Outro ponto importante está no espaço interno e no porta-malas. O Sonic entrega 392 litros de capacidade, superando alguns concorrentes compactos e oferecendo um compartimento mais profundo e funcional. O SUV mede 4,23 metros de comprimento, tem 2,55 metros de entre-eixos e 20 centímetros de altura livre do solo, números que ajudam a equilibrar espaço interno e facilidade de uso urbano.
Por dentro, a Chevrolet apostou numa combinação mais clara e refinada na versão Premier. Os bancos em tons claros contrastam com a carroceria preta e deixam o ambiente mais sofisticado. Diferente do acabamento vermelho usado em alguns modelos RS da marca, aqui a cabine transmite sensação mais premium. O interior ainda mistura revestimentos em couro, detalhes alaranjados e texturas variadas para elevar a percepção de qualidade.
O painel segue uma proposta tecnológica, mas sem abandonar comandos físicos importantes. O quadro de instrumentos digital de 8 polegadas conversa visualmente com a central multimídia de 11 polegadas, que oferece Android Auto e Apple CarPlay sem fio. O sistema também traz Wi-Fi integrado, configurações do veículo, monitoramento da pressão dos pneus e menus completos de condução e segurança.
A Chevrolet acertou ao manter botões físicos para o ar-condicionado digital, algo cada vez mais raro no segmento. O console central ainda reúne carregador de celular por indução, entradas USB convencionais e USB-C, partida por botão e câmbio automático de seis velocidades. A câmera traseira tem qualidade satisfatória e acompanha o movimento do volante para facilitar manobras.

No banco traseiro, o espaço é compatível com o restante da categoria. Dois adultos viajam com conforto razoável, embora o túnel central mais alto possa incomodar um terceiro ocupante. O Sonic também oferece saídas USB traseiras, airbags laterais de cortina e ajuste de altura do cinto de segurança, reforçando a preocupação da Chevrolet em entregar um pacote mais completo desde as versões iniciais.

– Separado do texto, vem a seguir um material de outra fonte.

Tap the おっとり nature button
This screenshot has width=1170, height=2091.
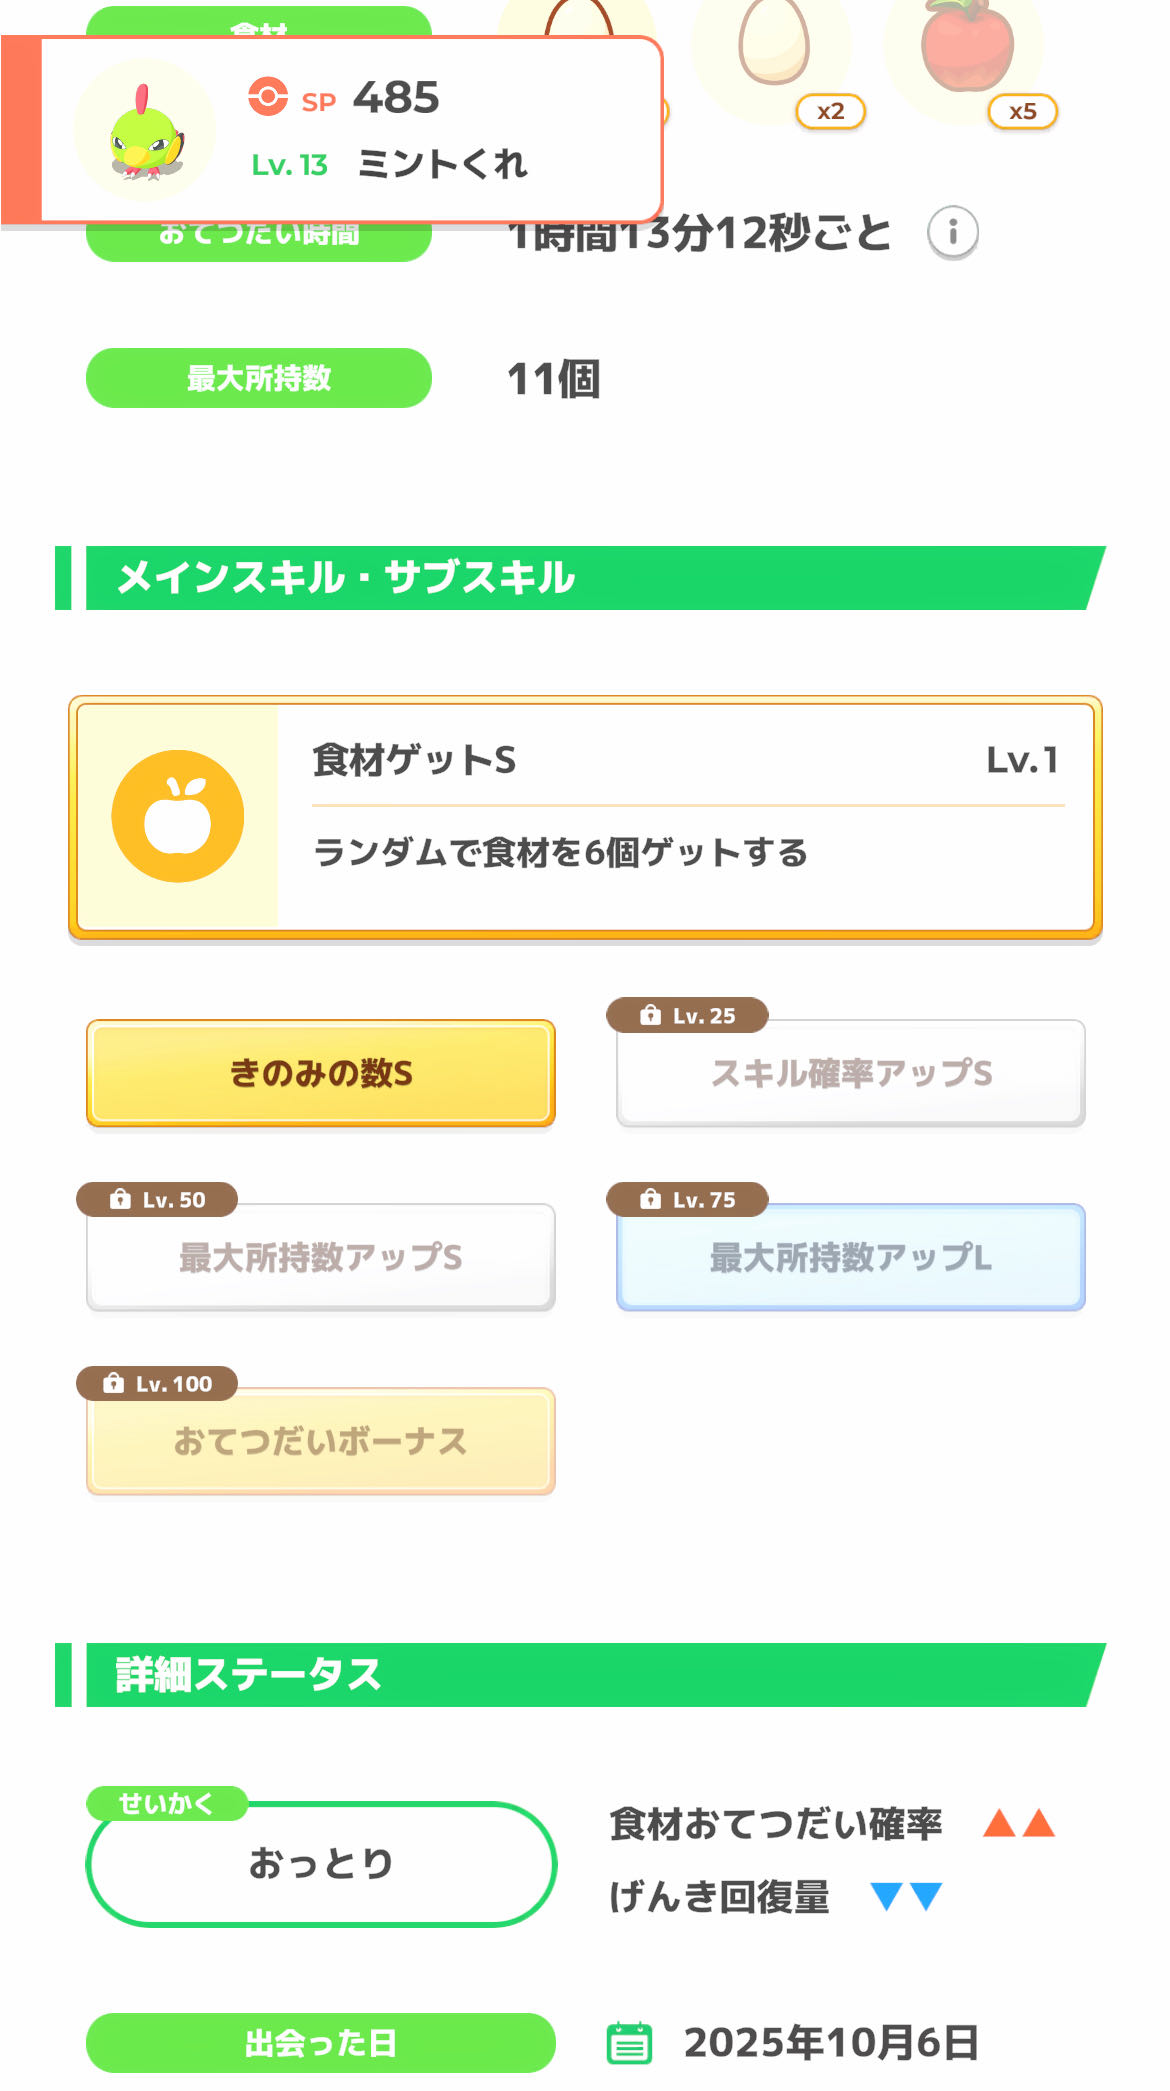(x=321, y=1863)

Debaixo do capô, o SUV utiliza o conhecido motor 1.0 turbo flex da família Onix, mas com mudanças importantes feitas pela engenharia da Chevrolet. Agora, o propulsor utiliza injeção direta de combustível, gerando 115 cavalos e até 18,9 kgfm de torque. O resultado é um carro mais eficiente, com aceleração de 0 a 100 km/h em cerca de 10 segundos e velocidade máxima próxima dos 180 km/h.
O consumo também aparece como um dos argumentos mais fortes do projeto. Segundo os números divulgados, o Sonic pode registrar médias de até 14,8 km/l na estrada com gasolina. Além disso, a marca promete melhorias em emissões e refinamento mecânico. A tradicional correia banhada a óleo continua presente, mas agora acompanhada por garantia de até 15 anos ou 240 mil quilômetros.
Na segurança, o Sonic Premier surpreende pelo nível de equipamentos oferecidos abaixo dos R$ 130 mil. O SUV já sai de fábrica com assistente de permanência em faixa, frenagem autônoma de emergência, alerta de colisão, monitor de ponto cego, controle de estabilidade e assistente de partida em rampa. A versão RS adiciona apenas itens específicos, como estacionamento automático, farol alto automático e sensores dianteiros, o que faz da Premier uma das opções mais equilibradas da categoria atualmente.